Required action: Return the items word for word, starting at the first line and ending after the line that contains "coordinates (939, 212).".

Exercise data:
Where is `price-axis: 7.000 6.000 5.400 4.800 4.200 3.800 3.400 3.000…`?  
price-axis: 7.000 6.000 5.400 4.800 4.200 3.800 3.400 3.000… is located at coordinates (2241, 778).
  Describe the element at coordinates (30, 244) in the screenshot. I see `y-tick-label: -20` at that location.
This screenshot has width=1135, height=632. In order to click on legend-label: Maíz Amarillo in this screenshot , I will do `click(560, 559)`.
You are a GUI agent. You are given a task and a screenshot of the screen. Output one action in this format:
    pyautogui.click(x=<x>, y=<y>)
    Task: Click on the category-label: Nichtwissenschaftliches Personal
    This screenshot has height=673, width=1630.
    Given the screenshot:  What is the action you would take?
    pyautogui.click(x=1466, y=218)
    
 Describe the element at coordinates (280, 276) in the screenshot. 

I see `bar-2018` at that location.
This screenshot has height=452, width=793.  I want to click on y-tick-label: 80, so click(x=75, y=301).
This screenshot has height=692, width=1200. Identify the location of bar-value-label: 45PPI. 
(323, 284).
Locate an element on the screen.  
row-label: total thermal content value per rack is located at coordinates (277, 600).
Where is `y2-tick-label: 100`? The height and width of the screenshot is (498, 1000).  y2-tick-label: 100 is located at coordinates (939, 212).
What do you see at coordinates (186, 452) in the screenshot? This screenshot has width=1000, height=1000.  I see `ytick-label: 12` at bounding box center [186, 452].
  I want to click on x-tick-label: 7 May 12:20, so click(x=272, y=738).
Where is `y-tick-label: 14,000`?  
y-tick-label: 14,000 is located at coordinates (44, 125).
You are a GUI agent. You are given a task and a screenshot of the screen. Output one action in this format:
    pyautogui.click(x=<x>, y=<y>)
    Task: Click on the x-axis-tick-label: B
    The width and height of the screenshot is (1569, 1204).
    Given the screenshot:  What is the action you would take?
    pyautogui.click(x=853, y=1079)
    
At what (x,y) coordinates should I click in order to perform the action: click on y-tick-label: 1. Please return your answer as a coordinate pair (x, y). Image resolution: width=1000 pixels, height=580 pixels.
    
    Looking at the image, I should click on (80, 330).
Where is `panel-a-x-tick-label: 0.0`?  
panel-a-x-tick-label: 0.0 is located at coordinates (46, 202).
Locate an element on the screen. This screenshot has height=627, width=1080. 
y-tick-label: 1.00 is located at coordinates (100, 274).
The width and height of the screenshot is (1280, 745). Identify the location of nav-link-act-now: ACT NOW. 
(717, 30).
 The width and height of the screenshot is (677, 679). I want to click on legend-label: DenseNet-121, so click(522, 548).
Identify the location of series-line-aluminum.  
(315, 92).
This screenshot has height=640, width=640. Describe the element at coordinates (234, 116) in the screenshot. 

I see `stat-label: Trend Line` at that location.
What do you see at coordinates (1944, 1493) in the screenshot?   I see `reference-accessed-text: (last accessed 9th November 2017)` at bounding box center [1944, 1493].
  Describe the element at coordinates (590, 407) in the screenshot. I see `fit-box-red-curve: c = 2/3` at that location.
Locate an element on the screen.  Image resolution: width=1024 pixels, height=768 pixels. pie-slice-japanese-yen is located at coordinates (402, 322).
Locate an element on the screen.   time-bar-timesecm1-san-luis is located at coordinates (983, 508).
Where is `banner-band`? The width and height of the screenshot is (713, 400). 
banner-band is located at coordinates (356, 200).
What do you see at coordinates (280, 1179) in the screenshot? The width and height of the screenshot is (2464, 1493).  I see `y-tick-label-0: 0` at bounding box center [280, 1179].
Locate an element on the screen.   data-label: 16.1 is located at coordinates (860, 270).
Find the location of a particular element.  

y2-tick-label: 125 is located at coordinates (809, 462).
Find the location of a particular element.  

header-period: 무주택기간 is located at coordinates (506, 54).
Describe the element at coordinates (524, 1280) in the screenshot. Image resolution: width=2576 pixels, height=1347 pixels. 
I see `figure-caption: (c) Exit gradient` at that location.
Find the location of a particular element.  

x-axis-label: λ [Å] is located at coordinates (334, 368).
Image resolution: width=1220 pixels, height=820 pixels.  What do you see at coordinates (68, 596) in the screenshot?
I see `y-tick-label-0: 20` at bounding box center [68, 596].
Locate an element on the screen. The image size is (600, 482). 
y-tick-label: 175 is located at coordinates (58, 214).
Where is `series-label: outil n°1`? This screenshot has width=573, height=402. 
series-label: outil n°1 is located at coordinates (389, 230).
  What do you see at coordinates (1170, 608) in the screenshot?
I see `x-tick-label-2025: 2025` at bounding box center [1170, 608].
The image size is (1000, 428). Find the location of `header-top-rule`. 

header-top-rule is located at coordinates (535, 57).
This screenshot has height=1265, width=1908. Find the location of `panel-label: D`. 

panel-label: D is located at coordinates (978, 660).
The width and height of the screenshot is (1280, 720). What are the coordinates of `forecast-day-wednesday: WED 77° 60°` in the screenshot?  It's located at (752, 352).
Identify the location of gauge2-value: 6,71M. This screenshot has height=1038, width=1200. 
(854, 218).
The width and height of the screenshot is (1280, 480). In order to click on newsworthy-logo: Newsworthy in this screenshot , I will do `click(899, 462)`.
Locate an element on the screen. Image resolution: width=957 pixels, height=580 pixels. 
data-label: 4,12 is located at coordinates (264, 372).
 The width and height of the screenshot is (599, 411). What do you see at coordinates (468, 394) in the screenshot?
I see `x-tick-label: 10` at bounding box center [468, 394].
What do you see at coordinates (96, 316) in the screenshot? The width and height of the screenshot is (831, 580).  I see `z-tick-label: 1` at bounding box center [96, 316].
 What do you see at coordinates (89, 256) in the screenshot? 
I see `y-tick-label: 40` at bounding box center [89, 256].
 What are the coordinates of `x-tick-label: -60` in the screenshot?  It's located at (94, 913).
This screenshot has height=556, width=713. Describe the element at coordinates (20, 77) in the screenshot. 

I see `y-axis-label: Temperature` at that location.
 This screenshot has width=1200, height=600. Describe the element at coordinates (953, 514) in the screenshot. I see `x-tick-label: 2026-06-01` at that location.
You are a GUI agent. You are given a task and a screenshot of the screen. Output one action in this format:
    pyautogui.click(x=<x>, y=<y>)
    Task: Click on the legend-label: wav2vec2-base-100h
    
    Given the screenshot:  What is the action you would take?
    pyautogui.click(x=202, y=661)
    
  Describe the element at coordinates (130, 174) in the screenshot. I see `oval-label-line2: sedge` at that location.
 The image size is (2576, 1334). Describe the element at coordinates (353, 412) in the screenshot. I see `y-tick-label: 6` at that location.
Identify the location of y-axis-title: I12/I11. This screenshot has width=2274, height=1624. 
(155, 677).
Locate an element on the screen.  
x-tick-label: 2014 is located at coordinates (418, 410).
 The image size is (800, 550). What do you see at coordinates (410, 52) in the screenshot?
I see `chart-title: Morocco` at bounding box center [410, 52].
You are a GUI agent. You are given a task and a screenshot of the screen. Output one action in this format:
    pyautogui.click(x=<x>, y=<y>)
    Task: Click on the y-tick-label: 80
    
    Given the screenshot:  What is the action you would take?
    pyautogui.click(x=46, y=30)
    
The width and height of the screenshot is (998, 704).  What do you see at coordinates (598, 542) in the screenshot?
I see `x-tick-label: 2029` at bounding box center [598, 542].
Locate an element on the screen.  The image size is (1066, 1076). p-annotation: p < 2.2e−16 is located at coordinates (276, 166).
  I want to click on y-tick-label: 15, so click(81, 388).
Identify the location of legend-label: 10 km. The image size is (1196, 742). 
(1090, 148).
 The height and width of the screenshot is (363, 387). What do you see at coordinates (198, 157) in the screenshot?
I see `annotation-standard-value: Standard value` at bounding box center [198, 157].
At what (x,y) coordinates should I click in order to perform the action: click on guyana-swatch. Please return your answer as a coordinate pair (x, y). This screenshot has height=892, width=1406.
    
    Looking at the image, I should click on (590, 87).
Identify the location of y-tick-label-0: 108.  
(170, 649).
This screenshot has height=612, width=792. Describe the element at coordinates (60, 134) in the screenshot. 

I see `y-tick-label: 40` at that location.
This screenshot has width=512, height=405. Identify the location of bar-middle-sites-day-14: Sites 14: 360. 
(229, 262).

Solution to the exercise:
Where is `price-axis: 7.000 6.000 5.400 4.800 4.200 3.800 3.400 3.000…`?  
price-axis: 7.000 6.000 5.400 4.800 4.200 3.800 3.400 3.000… is located at coordinates (2241, 778).
  Describe the element at coordinates (30, 244) in the screenshot. I see `y-tick-label: -20` at that location.
This screenshot has width=1135, height=632. In order to click on legend-label: Maíz Amarillo in this screenshot , I will do `click(560, 559)`.
You are a GUI agent. You are given a task and a screenshot of the screen. Output one action in this format:
    pyautogui.click(x=<x>, y=<y>)
    Task: Click on the category-label: Nichtwissenschaftliches Personal
    This screenshot has height=673, width=1630.
    Given the screenshot:  What is the action you would take?
    pyautogui.click(x=1466, y=218)
    
 Describe the element at coordinates (280, 276) in the screenshot. 

I see `bar-2018` at that location.
This screenshot has height=452, width=793.  I want to click on y-tick-label: 80, so click(x=75, y=301).
This screenshot has height=692, width=1200. Identify the location of bar-value-label: 45PPI. 
(323, 284).
Locate an element on the screen.  
row-label: total thermal content value per rack is located at coordinates (277, 600).
Where is `y2-tick-label: 100`? The height and width of the screenshot is (498, 1000).  y2-tick-label: 100 is located at coordinates (939, 212).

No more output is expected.